The Government is now finally reaping the whirlwind of its own large majority. In any previous Parliament of the last 50 years, a Prime Minister would have backed off - sometimes merely because of the threat of a defeat. Mr Blair is about to learn, belatedly, that he will have to listen to his backbenchers in a way he has never before contemplated. And heaven help him should he find himself leading a Government with a Commons majority in single - or even double - figures.

The new political landscape has not yet translated into opinion polls. For the time being, this continues to help Charles Kennedy. But he may yet have to refine subtly his greatest political asset - that he is the anti-politician. So far, in the one-sided Commons arena of the past few years, Mr Kennedy's tactics have worked well. But after the two recent titanic exchanges between Mr Blair and Mr Howard, there is a sense that Mr Kennedy is temporarily out of the game.

The forthcoming session is probably the last full legislative session before an expected general election in 2005. Next year's session would be severely truncated in the event of a dissolution.
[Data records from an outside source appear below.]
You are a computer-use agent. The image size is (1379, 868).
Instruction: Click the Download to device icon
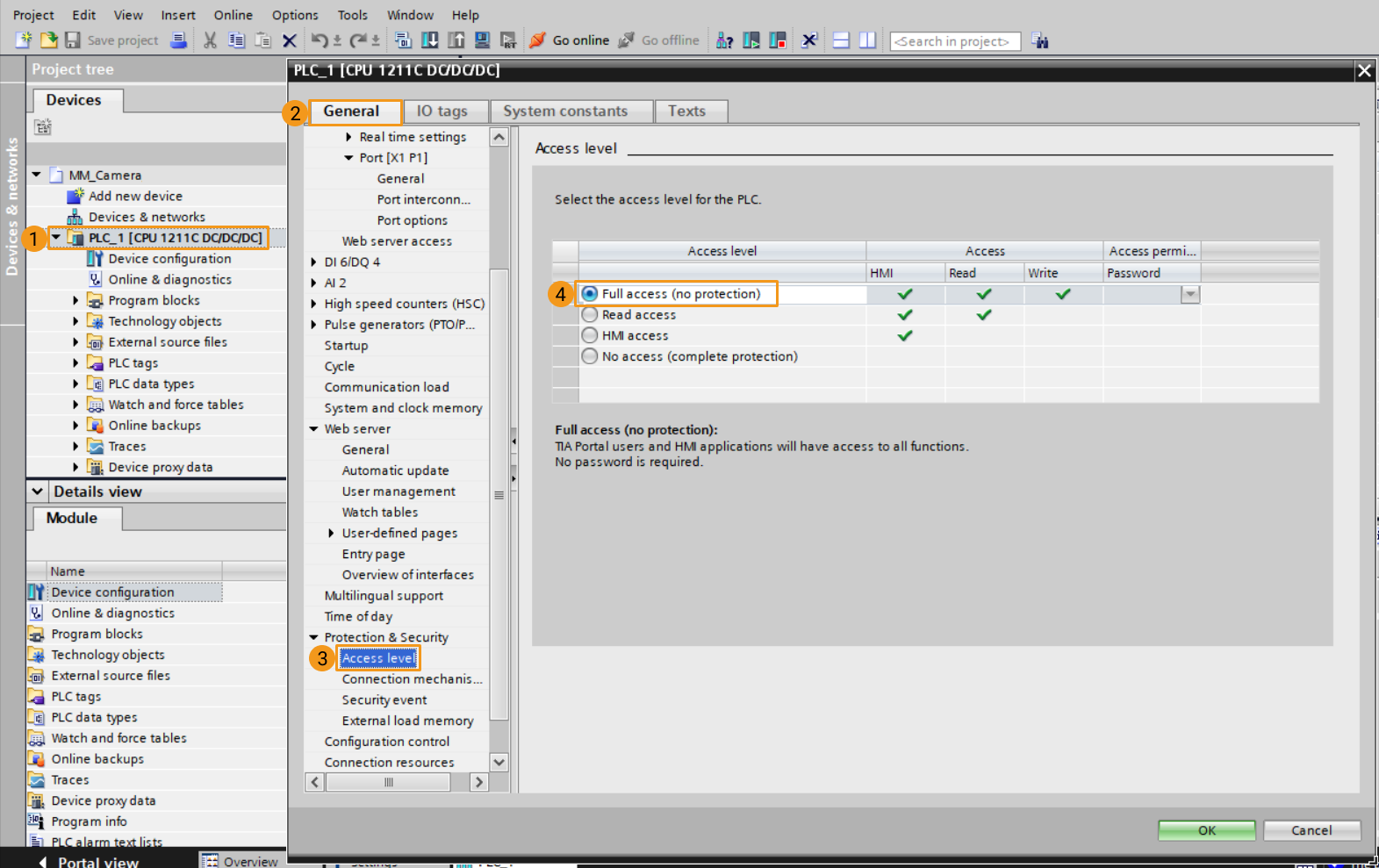point(430,40)
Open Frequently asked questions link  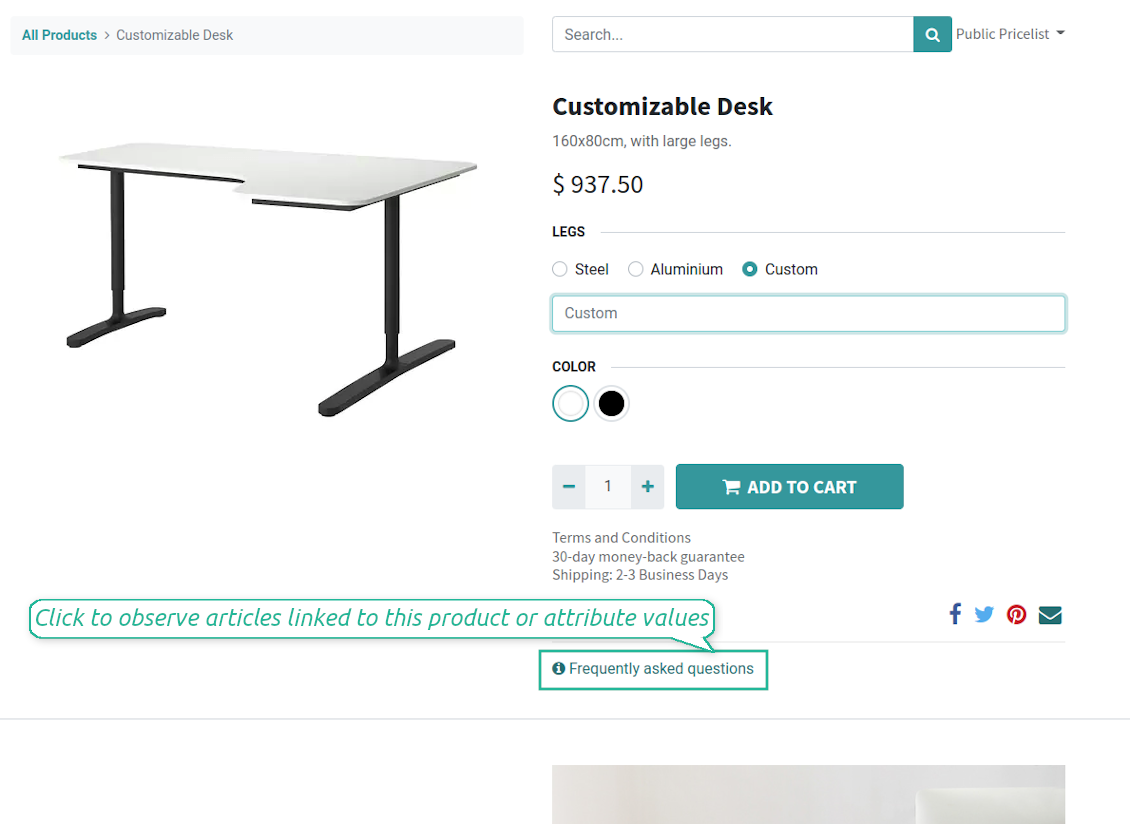click(x=661, y=669)
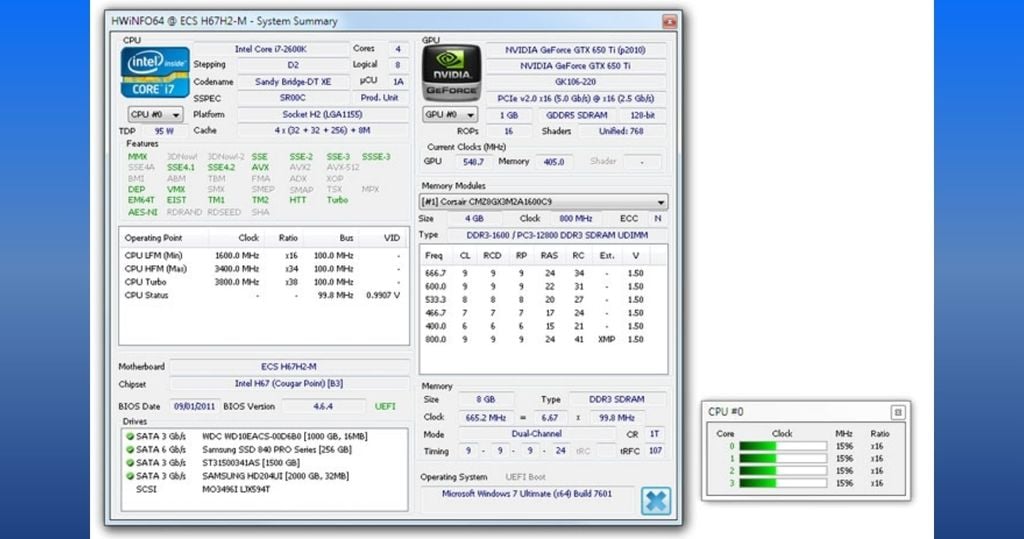Viewport: 1024px width, 539px height.
Task: Click the Microsoft Windows 7 Ultimate operating system field
Action: [526, 494]
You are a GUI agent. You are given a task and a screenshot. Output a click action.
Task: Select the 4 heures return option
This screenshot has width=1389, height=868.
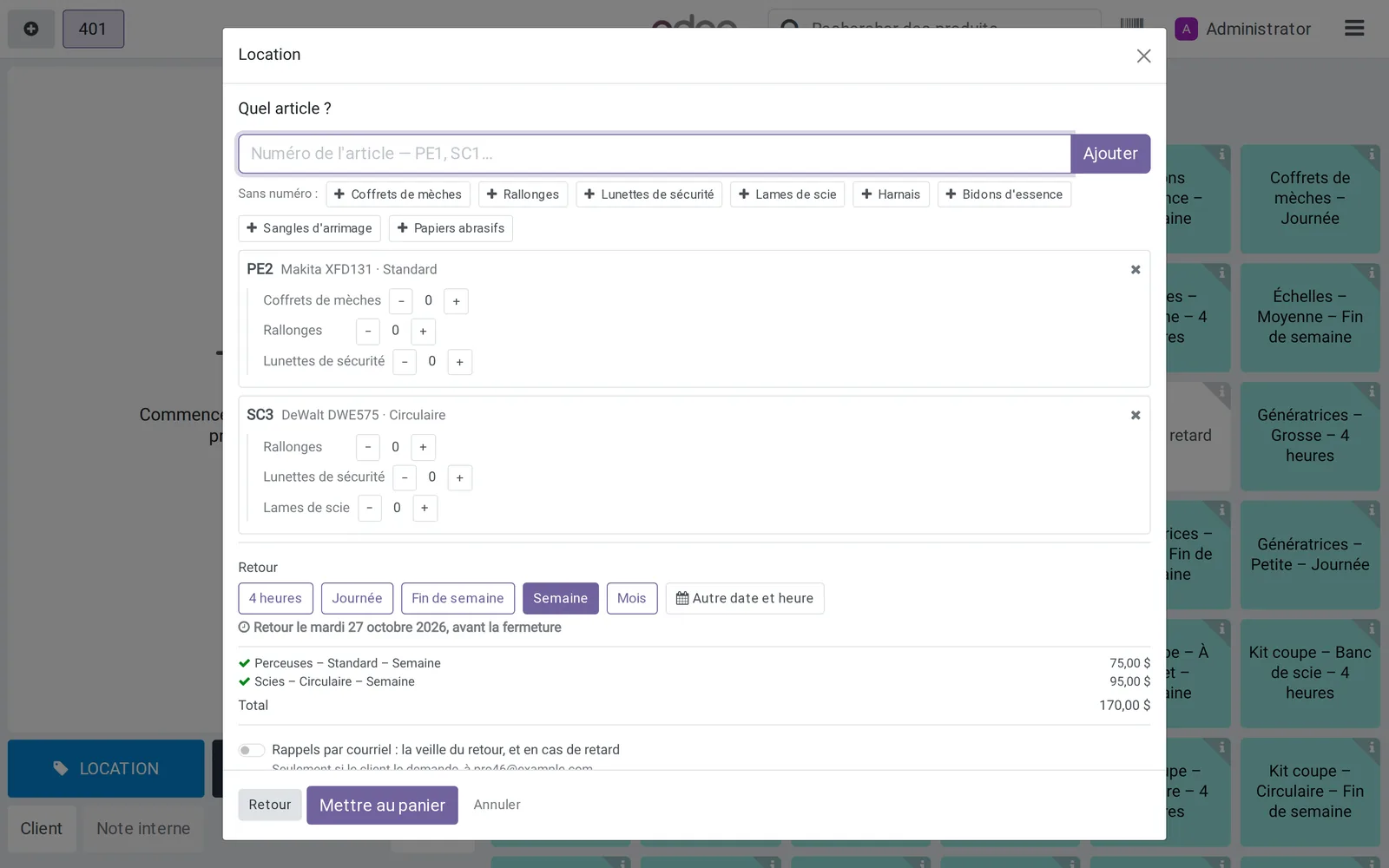click(x=275, y=598)
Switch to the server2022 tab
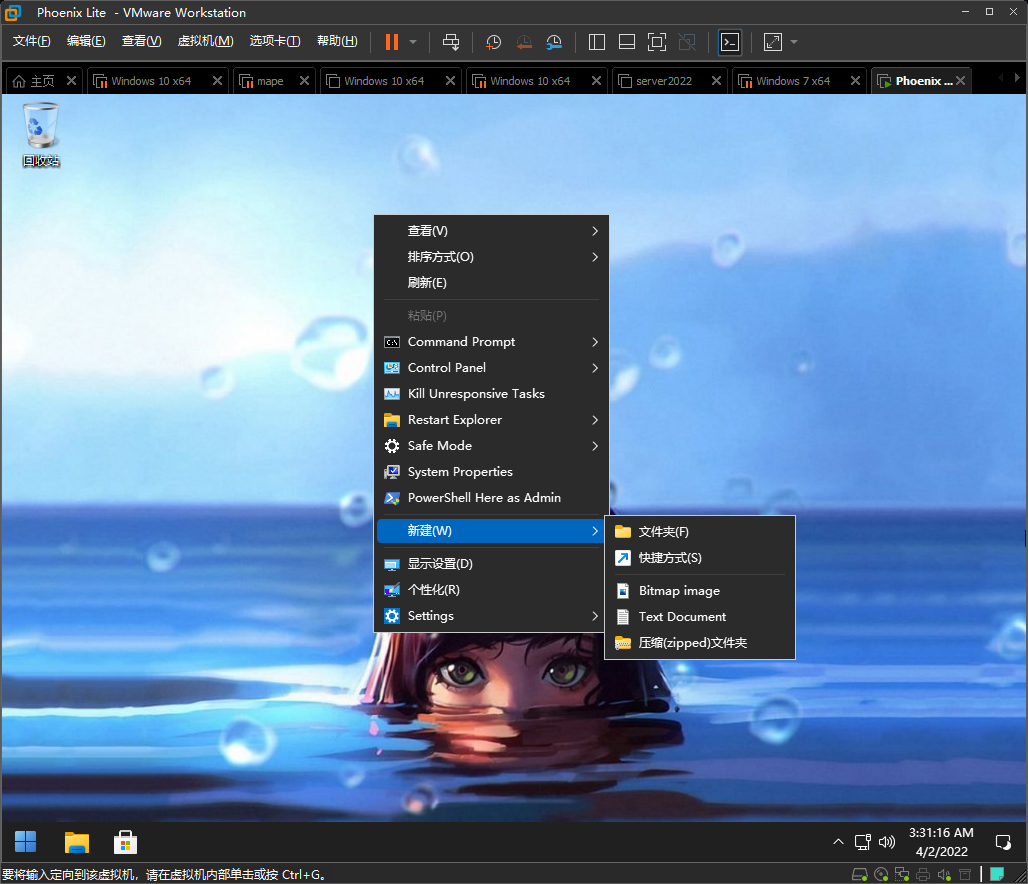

Most of next week's measures such as tuition fees and the removal of the remaining hereditary peers have already been widely trailed. Both of these are a far cry from the Labour manifesto of 2001, which promised that "we will not introduce top up fees" and, on the House of Lords, reform "to make it more representative and democratic". The Government is wary, however, about introducing another hunting bill after the current bill fell in the Lords. It is beginning to look as though the new session will run Mr Blair to earth.